_Work to do:_
Pull out, word for word, the passage of the piece on irritating stock phrases starting at "And when the tech" and ending at "the first place.".

_Page:_
▬▬▬

All of these messages involve something you are bent on doing or have almost done or think you have done, and then, at the threshold of success and gratification, you are stopped in your tracks. Most annoying.

Even more annoying are the messages that are instances of formal and programmatic lying. When the dentist says to you, “This may hurt a little” or “This may sting a little,” you know that pain and discomfort on a massive scale are just around the corner. It would have been better had he or she said nothing. When the mechanical voice that interrupts the bad music that has been serenading you as you wait for a live person says, “Your call is important to us,” everything you’ve already endured and anticipate enduring for many minutes more tells you that nothing could be further from the truth. When another mechanical voice says, “I’m sorry, but I don’t recognize your response,” you know that she’s not sorry.

And when the tech specialist who has been unable to help you and seems now to be blaming you for his inability asks, ever so politely, “May I put you on hold for a minute?” you know (a) that you have no choice (b) that one minute will become five and then 10 (c) that you are likely to be cut off and put in the position of starting all over again and (d) that in the event he does in fact return, you will be asked to execute still more procedures that will leave you exactly where you were when you were so foolish as to make the call in the first place.

And then there are the messages suggesting that you are either an idiot or a bad person. When you are told by a salesperson or a machine, “Your card has been denied,” you feel that the bank, the merchant and the world have made a judgment on you: deadbeat, spendthrift, bad credit risk. (This would be the case even if you had a million dollars in the requisite account.) When the prompt system intones, “If you want to make a call,” you want to scream, “What do you think I’ve been trying to do?” When the same system says, “To return to the menu,” you are being rebuked for not having a concern of the kind its universe acknowledges.

When you are admonished, “Please listen carefully as our menu options have changed,” the implications are that you don’t listen carefully, and that the options being offered are sufficient to your needs, and if they aren’t, so much the worse for you. When your computer tells you, “This page cannot be displayed,” it is as if it were saying, “What’s the matter with you? Can’t you even master the elementary task of getting on line? Perhaps you have a five-year-old daughter who can instruct you?” And when the same computer says sternly, “Invalid user name,” you wonder if you have been the victim of identity theft or are experiencing the onset of early Alzheimer’s.

So there it is : a list of phrases that make you wince and say (if only to yourself), “Oh, no!”, because they derail expectation or because they offer condescension and prevarication in equal measure or because they accuse you of failures and weaknesses often before you’ve even had a chance to do anything.

I’m sure the list could be longer, and I invite you to add to it.

I’ll get the ball rolling by adding two more: “Assembly Required,” which is at least honest in its advertisement and promise of frustration and humiliation; and, finally, a saying that is confined, in my experience, to the South: “We sure don’t,” uttered by a salesperson who is telling you not only that an item you know the store should carry is unavailable, but that she is proud and happy to be disappointing you.

▬▬▬

_Dataset section:_
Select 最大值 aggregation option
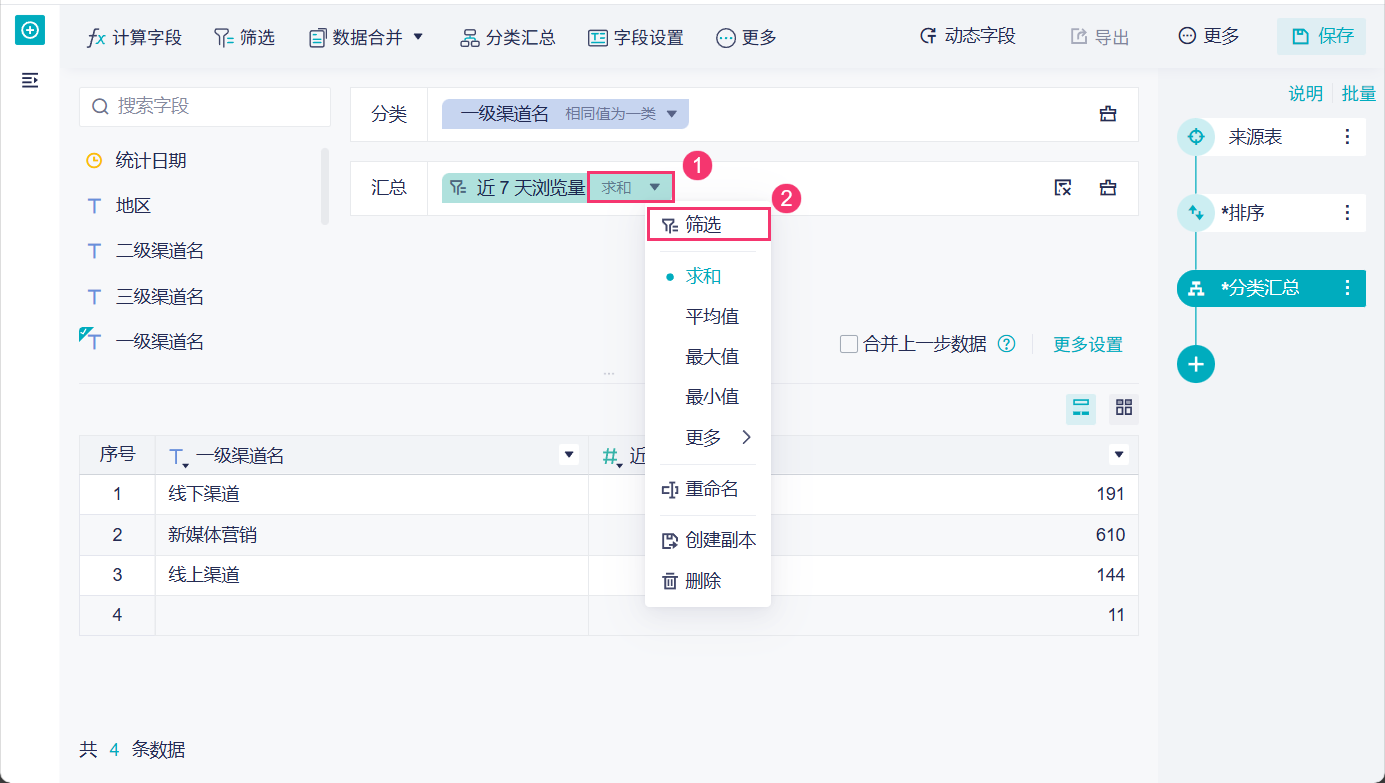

▬▬▬

_Exercise output:_
And when the tech specialist who has been unable to help you and seems now to be blaming you for his inability asks, ever so politely, “May I put you on hold for a minute?” you know (a) that you have no choice (b) that one minute will become five and then 10 (c) that you are likely to be cut off and put in the position of starting all over again and (d) that in the event he does in fact return, you will be asked to execute still more procedures that will leave you exactly where you were when you were so foolish as to make the call in the first place.